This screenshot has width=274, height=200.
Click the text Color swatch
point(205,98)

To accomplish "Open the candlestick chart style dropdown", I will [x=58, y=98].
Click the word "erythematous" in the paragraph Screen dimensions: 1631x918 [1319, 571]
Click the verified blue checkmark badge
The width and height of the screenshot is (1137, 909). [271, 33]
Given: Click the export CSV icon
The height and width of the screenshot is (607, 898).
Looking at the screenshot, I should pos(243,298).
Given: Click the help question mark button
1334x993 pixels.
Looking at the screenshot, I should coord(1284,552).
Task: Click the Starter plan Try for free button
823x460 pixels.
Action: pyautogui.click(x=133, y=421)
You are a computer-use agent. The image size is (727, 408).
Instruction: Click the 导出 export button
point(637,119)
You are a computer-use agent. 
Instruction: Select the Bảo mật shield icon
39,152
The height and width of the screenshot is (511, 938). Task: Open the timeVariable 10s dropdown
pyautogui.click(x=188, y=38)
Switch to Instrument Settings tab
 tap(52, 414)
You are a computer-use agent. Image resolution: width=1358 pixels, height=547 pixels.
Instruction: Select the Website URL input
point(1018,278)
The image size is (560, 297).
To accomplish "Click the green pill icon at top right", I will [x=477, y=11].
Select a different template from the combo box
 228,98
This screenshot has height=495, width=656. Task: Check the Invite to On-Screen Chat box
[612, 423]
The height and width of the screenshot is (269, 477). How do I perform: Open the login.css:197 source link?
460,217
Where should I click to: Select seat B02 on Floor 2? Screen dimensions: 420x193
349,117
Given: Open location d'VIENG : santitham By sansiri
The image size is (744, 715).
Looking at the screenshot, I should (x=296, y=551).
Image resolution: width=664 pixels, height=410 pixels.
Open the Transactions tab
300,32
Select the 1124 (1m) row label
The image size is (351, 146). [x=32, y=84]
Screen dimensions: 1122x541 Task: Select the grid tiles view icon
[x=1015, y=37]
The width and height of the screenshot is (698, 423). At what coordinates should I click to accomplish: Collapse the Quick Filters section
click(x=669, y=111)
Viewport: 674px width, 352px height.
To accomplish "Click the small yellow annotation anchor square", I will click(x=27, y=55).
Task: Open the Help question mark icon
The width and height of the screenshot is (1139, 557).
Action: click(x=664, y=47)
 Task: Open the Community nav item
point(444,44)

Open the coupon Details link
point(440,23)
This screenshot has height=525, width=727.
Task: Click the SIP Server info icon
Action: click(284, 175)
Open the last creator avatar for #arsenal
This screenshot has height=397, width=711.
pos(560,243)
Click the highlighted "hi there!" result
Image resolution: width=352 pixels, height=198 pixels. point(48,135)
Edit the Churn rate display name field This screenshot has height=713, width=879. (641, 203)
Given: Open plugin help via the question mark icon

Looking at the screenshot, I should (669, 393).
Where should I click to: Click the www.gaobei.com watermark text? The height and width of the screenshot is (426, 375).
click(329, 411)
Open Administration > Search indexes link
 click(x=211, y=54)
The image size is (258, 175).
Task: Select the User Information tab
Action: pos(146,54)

* * * *

EXERCISE DIRECTIONS — With nothing added or left out, print the data again.

TASK RESULT —
This screenshot has width=274, height=200.
Click the text Color swatch
point(205,98)

To accomplish "Open the candlestick chart style dropdown", I will [x=58, y=98].
Click the word "erythematous" in the paragraph Screen dimensions: 1631x918 [1319, 571]
Click the verified blue checkmark badge
The width and height of the screenshot is (1137, 909). [271, 33]
Given: Click the export CSV icon
The height and width of the screenshot is (607, 898).
Looking at the screenshot, I should pos(243,298).
Given: Click the help question mark button
1334x993 pixels.
Looking at the screenshot, I should coord(1284,552).
Task: Click the Starter plan Try for free button
823x460 pixels.
Action: pyautogui.click(x=133, y=421)
You are a computer-use agent. The image size is (727, 408).
Instruction: Click the 导出 export button
point(637,119)
You are a computer-use agent. 
Instruction: Select the Bảo mật shield icon
39,152
The height and width of the screenshot is (511, 938). Task: Open the timeVariable 10s dropdown
pyautogui.click(x=188, y=38)
Switch to Instrument Settings tab
 tap(52, 414)
You are a computer-use agent. Image resolution: width=1358 pixels, height=547 pixels.
Instruction: Select the Website URL input
point(1018,278)
The image size is (560, 297).
To accomplish "Click the green pill icon at top right", I will [x=477, y=11].
Select a different template from the combo box
 228,98
This screenshot has height=495, width=656. Task: Check the Invite to On-Screen Chat box
[612, 423]
The height and width of the screenshot is (269, 477). How do I perform: Open the login.css:197 source link?
460,217
Where should I click to: Select seat B02 on Floor 2? Screen dimensions: 420x193
349,117
Given: Open location d'VIENG : santitham By sansiri
The image size is (744, 715).
Looking at the screenshot, I should (x=296, y=551).
Image resolution: width=664 pixels, height=410 pixels.
Open the Transactions tab
300,32
Select the 1124 (1m) row label
The image size is (351, 146). [x=32, y=84]
Screen dimensions: 1122x541 Task: Select the grid tiles view icon
[x=1015, y=37]
The width and height of the screenshot is (698, 423). At what coordinates should I click to accomplish: Collapse the Quick Filters section
click(x=669, y=111)
Viewport: 674px width, 352px height.
To accomplish "Click the small yellow annotation anchor square", I will click(x=27, y=55).
Task: Open the Help question mark icon
The width and height of the screenshot is (1139, 557).
Action: click(x=664, y=47)
 Task: Open the Community nav item
point(444,44)

Open the coupon Details link
point(440,23)
This screenshot has height=525, width=727.
Task: Click the SIP Server info icon
Action: click(284, 175)
Open the last creator avatar for #arsenal
This screenshot has height=397, width=711.
pos(560,243)
Click the highlighted "hi there!" result
Image resolution: width=352 pixels, height=198 pixels. point(48,135)
Edit the Churn rate display name field This screenshot has height=713, width=879. (641, 203)
Given: Open plugin help via the question mark icon

Looking at the screenshot, I should (669, 393).
Where should I click to: Click the www.gaobei.com watermark text? The height and width of the screenshot is (426, 375).
click(329, 411)
Open Administration > Search indexes link
 click(x=211, y=54)
The image size is (258, 175).
Task: Select the User Information tab
Action: pos(146,54)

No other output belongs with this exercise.